Evidence suggests that small firms are desperate for loans from the banks at current interest rates, but cannot obtain them because the big  banks will not lend.  The big banks will not lend, not because they are are short of high-powered money (Bad Ben Bernanke has drenched the economy in high-powered money), but because their balance sheets are rock-bottom rotten and they are trying to use Bernanke money to bring their financial ratios back from insanely low levels. The  big banks are in such a situation because they are loaded down with toxic mortgage-based securities despite Bad Ben destroying the balance sheet of the Fed in a buying spree of such assets that would put a drunken sailor to shame.
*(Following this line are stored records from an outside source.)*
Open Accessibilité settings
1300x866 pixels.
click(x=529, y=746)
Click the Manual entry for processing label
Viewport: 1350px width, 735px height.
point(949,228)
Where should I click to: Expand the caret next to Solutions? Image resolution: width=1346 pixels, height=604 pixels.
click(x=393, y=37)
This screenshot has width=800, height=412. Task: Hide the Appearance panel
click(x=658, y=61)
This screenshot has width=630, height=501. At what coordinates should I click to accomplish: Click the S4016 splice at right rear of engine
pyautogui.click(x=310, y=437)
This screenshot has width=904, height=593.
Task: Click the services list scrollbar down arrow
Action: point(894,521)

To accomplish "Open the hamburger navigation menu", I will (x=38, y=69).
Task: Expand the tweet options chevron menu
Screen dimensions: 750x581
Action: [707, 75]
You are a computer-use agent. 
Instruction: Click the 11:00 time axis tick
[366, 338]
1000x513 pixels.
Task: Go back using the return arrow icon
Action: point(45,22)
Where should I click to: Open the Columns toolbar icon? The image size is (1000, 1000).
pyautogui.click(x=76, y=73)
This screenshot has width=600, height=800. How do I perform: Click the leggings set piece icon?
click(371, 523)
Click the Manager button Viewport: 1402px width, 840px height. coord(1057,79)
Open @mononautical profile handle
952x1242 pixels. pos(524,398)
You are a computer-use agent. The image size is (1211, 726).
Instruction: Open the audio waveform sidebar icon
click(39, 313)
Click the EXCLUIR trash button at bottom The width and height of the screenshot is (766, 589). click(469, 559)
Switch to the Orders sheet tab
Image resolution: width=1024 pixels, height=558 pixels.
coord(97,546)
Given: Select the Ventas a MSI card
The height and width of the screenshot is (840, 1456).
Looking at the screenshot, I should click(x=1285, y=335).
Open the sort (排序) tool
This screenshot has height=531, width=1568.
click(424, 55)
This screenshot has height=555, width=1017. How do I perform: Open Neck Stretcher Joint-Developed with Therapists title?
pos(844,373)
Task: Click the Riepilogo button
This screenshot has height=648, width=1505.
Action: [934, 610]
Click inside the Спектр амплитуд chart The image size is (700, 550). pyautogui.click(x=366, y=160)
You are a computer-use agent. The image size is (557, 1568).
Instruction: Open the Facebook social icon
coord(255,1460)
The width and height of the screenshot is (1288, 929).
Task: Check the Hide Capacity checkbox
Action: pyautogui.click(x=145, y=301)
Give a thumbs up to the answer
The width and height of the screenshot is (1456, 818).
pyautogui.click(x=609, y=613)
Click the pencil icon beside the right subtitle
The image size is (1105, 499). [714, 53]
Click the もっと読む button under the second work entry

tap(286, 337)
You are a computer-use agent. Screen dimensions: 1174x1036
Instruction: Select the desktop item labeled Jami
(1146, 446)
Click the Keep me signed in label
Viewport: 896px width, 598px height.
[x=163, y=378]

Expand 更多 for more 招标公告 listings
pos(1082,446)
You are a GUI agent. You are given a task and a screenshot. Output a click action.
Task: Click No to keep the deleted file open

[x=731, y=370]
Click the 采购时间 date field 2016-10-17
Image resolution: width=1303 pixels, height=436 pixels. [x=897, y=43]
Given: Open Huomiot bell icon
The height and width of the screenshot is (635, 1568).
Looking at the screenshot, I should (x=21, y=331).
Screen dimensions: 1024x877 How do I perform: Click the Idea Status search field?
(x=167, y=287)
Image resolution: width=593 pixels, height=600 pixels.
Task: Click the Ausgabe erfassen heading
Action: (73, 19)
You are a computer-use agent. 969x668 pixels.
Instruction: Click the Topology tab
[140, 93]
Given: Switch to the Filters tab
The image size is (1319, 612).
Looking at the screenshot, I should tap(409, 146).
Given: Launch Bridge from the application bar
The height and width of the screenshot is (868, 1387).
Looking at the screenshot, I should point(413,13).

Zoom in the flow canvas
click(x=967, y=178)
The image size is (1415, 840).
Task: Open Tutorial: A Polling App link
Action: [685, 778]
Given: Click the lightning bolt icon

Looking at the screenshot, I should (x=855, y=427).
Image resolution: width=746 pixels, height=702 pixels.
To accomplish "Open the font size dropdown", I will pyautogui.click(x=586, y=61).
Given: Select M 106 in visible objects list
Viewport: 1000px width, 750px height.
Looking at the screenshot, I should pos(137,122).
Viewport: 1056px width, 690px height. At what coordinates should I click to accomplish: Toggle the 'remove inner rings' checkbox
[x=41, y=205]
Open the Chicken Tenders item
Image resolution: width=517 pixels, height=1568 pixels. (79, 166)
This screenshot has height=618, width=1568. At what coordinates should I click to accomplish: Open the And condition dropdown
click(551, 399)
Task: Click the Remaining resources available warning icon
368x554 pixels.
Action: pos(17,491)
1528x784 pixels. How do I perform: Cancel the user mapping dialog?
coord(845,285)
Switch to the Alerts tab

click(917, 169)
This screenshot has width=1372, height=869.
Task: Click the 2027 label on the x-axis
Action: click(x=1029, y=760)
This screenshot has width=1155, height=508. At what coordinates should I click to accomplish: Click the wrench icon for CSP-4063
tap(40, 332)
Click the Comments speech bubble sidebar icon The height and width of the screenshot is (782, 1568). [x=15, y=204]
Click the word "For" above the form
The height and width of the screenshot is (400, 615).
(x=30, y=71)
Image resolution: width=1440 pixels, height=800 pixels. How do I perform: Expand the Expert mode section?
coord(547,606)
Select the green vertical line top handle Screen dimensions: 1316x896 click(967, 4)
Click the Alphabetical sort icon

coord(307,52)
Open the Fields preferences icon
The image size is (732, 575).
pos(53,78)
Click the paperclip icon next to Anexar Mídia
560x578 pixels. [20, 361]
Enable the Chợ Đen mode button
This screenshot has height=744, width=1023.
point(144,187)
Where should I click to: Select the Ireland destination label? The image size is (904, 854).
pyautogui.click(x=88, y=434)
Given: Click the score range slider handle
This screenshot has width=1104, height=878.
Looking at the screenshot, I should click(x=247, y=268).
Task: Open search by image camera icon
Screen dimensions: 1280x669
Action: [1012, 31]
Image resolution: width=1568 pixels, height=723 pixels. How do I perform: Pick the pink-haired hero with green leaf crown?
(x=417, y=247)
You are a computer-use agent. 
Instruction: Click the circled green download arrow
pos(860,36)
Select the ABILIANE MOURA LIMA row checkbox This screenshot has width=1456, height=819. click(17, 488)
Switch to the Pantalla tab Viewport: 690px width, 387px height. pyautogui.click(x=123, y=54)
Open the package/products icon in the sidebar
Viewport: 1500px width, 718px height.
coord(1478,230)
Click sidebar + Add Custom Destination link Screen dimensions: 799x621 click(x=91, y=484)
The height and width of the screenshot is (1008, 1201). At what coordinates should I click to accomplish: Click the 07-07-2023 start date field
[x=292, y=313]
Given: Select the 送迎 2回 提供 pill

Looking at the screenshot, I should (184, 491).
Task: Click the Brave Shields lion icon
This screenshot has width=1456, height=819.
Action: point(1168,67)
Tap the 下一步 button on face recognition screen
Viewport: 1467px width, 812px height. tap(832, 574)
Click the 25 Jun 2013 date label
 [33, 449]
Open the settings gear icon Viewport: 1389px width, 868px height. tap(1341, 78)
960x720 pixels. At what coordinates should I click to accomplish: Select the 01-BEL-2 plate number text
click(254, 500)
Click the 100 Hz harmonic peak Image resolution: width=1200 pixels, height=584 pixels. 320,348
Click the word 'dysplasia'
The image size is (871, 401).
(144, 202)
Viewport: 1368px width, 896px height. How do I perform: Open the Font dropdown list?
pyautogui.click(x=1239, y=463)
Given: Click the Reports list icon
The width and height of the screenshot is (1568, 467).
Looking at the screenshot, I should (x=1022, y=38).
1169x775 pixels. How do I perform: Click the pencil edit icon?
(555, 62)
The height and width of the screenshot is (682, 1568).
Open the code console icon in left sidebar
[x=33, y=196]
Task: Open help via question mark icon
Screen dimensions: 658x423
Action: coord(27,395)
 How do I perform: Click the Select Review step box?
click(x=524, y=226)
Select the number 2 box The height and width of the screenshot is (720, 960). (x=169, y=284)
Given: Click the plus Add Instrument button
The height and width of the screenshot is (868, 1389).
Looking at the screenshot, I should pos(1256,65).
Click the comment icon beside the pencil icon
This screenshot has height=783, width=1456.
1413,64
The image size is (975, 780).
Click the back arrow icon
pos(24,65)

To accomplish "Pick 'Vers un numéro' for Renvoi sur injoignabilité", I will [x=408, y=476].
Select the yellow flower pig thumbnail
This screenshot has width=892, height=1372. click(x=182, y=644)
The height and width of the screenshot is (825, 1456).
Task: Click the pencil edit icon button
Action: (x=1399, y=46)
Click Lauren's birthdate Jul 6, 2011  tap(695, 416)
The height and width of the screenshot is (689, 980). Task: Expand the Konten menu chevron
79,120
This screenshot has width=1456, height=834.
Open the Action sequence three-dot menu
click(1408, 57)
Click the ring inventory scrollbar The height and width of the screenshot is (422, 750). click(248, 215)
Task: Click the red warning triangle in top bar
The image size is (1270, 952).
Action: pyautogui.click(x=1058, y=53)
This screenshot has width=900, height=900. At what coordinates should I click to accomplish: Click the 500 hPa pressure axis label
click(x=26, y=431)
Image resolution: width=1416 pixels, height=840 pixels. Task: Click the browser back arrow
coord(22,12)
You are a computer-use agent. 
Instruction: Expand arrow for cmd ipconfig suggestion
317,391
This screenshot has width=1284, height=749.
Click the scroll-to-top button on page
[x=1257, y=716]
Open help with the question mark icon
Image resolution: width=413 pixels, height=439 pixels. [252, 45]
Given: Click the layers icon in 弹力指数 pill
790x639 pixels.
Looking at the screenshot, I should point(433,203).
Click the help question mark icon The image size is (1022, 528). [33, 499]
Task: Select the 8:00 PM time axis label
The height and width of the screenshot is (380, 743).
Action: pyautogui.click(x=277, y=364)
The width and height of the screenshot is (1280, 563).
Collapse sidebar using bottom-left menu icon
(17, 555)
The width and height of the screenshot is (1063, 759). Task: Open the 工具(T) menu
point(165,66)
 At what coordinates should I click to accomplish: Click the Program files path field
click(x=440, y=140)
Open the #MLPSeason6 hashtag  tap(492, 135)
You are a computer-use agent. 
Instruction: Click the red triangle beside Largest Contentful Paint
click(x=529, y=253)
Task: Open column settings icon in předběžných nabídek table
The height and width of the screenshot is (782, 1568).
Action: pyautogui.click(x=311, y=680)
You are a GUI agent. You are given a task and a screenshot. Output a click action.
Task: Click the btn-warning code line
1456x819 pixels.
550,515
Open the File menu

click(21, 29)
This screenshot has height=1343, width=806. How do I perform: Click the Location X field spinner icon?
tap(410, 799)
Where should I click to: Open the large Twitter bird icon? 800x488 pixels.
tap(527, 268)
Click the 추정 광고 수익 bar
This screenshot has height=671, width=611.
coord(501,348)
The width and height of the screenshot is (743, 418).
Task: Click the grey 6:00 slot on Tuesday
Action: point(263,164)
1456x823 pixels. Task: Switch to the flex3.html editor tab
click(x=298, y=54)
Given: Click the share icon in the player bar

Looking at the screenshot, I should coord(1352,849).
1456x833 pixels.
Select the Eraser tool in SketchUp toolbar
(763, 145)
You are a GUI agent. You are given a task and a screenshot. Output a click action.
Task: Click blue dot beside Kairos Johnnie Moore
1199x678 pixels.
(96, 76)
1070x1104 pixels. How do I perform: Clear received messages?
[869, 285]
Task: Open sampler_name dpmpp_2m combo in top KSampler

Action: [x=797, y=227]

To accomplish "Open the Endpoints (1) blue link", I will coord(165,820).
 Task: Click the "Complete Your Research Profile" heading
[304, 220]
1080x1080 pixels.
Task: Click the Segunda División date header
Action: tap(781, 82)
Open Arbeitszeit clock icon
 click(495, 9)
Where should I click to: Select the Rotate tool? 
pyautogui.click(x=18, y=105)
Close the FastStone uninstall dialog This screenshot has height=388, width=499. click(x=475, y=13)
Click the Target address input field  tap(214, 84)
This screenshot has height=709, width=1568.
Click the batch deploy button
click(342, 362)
So the monetary problem confronting the Fed is not demand-based. It is not a liquidity trap problem at all. It is a money supply problem.  It is an inability to move high-powered money through the money multiplier into the supply side of the equation. The major error, both of the Bush and the Obama administrations, was a failure to allow market process to work, to allow the big banks to go under, to use FDIC insurance to move depositors into new good banks, unencumbered by toxic assets, yearning to make money by issuing good loans to would-be entrepreneurs.  The problem lies with government, with the Fed and with the FDIC who conspire to prop up failure and to impede success. Is that not always the socialist way, Mr. Krugman?  Is that not exactly why the collapse of the Evil Empire exposed the failure of socialism, and the success of laissez-faire capitalism? 

Is that not the fundamental fallacy of the conscience of a liberal  in the sense that you and other Americans misdefine that precious term, Mr. Krugman?